TTR: What is the current situation where your restructuring practice is concerned and what are the prospects for the coming months in Brazil in this area?
M. G. R.: In my view, corporate restructurings are instrumental to other transactions, be it selling an asset, segregating businesses with different risk profiles, consolidating shareholder bases. Therefore, the greater the volume of transactions, whether M&A or IPOs, the greater the number of corporate reorganizations, especially in the case of IPOs, where corporate reorganizations before the transaction are very common.
TTR: What are the three most important changes that the M&A market will undergo in Brazil in 4Q20 and early 2021?, Which sectors should investors with ample firepower be focused on?
M. G. R.: Good question. I think that a trend that we will see is precisely the increase in M&A transactions involving companies that accessed the capital market in 2020. We already see some of this with smaller acquisitions, but we imagine that they should intensify. I think that another trend are consolidation transactions. With the pandemic it was expected that many companies would face difficulties, even a wave of requests for judicial reorganization was expected, which has not yet materialized. But the fact is that there are groups that have certainly been affected by the crisis more than others and this should represent opportunities for consolidation. Another trend, moving to the second question, is that of transactions in markets and industries that have proved to be resilient to an unprecedented crisis, such as this one that we are going through. I would highlight some sectors, such as technology, especially fintechs, biotechs, and other techs, life science (hospitals and pharma companies) and infrastructure, especially energy (a market that has been hot all year), sanitation (which seems to be promising at the moment), and logistics, including railways, ports, etc.

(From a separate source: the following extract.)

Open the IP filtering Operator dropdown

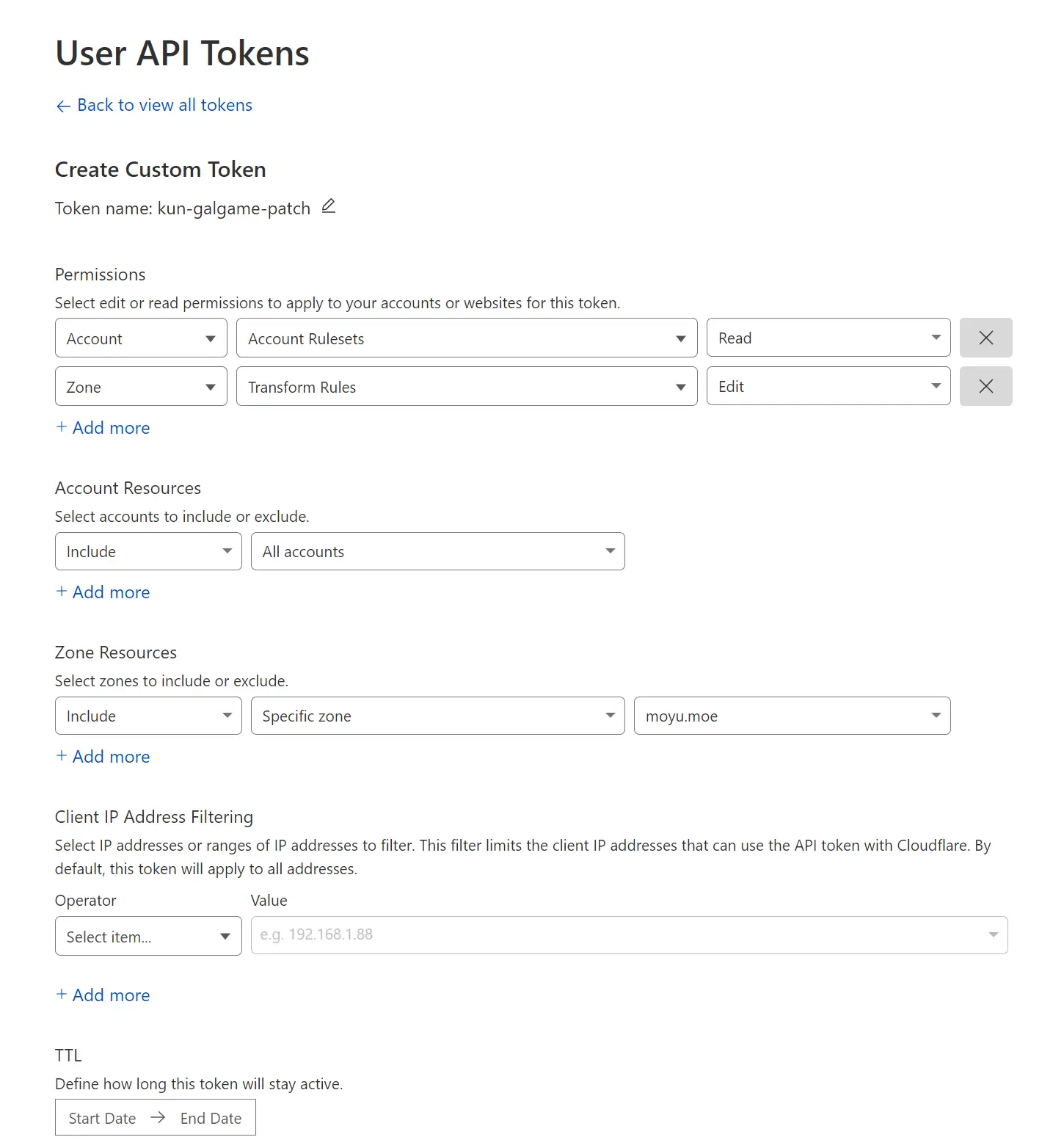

TTR: How would you describe the measures taken by the Brazilian Government to support the business community in the wake of the instability caused by the fight against COVID-19? What additional measures are needed in the short term to ensure economic recovery?

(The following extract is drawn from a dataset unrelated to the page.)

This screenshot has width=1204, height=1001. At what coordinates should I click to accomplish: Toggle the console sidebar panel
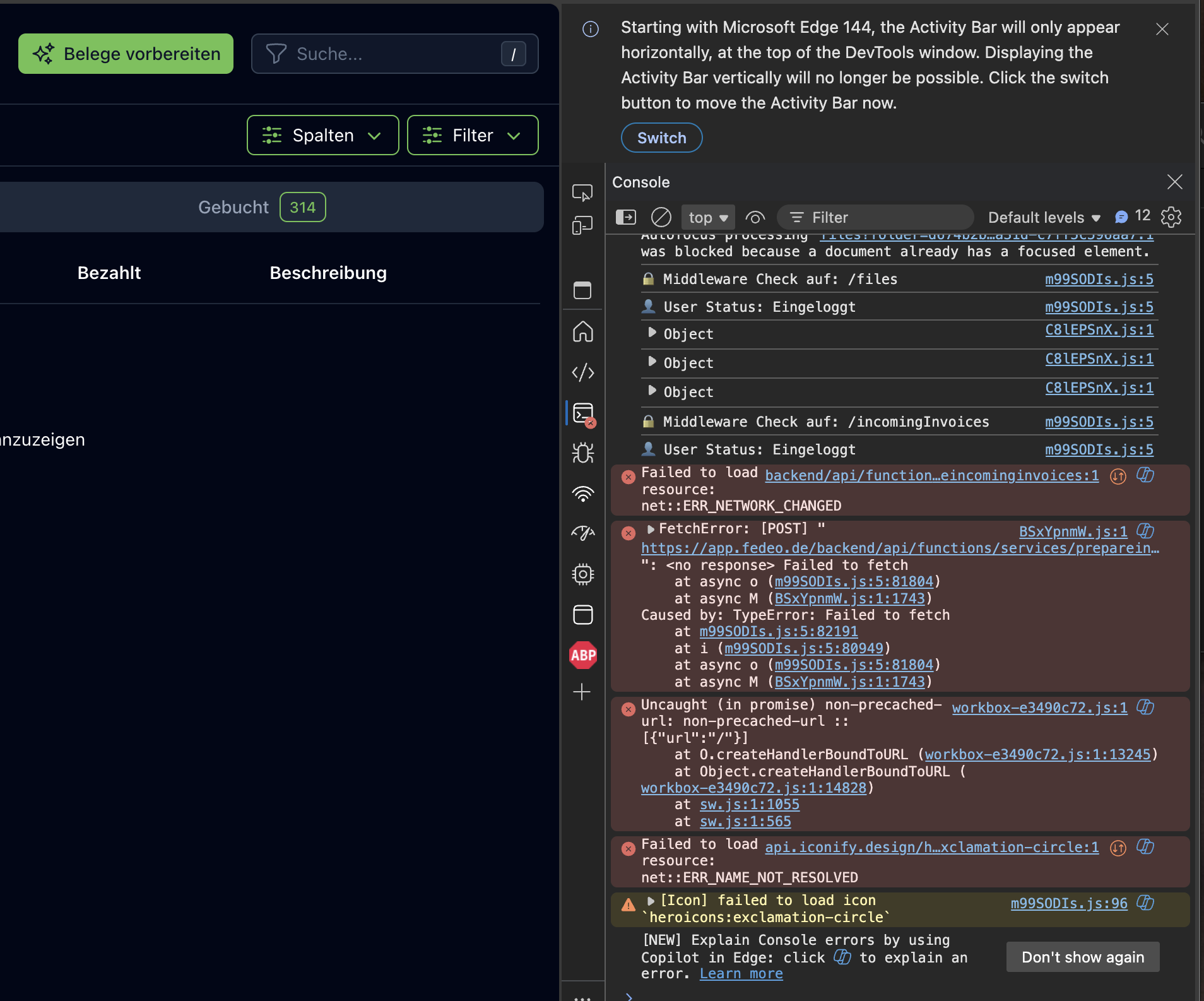tap(625, 218)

M. G. R.: Shy and somewhat confused, focused on the wrong aspects. Without going into public health issues, from the point of view of actions to deal with the business crisis, the measures taken were, for the most part, to deal with emergency issues and, at times, even punctual, with several provisional presidential decrees and bills getting lost along the way (like the bill to amend the Brazilian Bankruptcy Law due to the pandemic, which became known as the emergency bill, since it appeared when there was another one in progress and more advanced). A few others ended up becoming law and, in fact, dealing with important issues (such as those that regulated virtual shareholders meetings, for example). What was expected and, in a way, is still expected, is that the focus will turn to structural measures, such as the issue of the government spending cap, the privatization agenda, in addition to the approval of important bills, such as the reform – this more comprehensive – of the Brazilian Bankruptcy Law.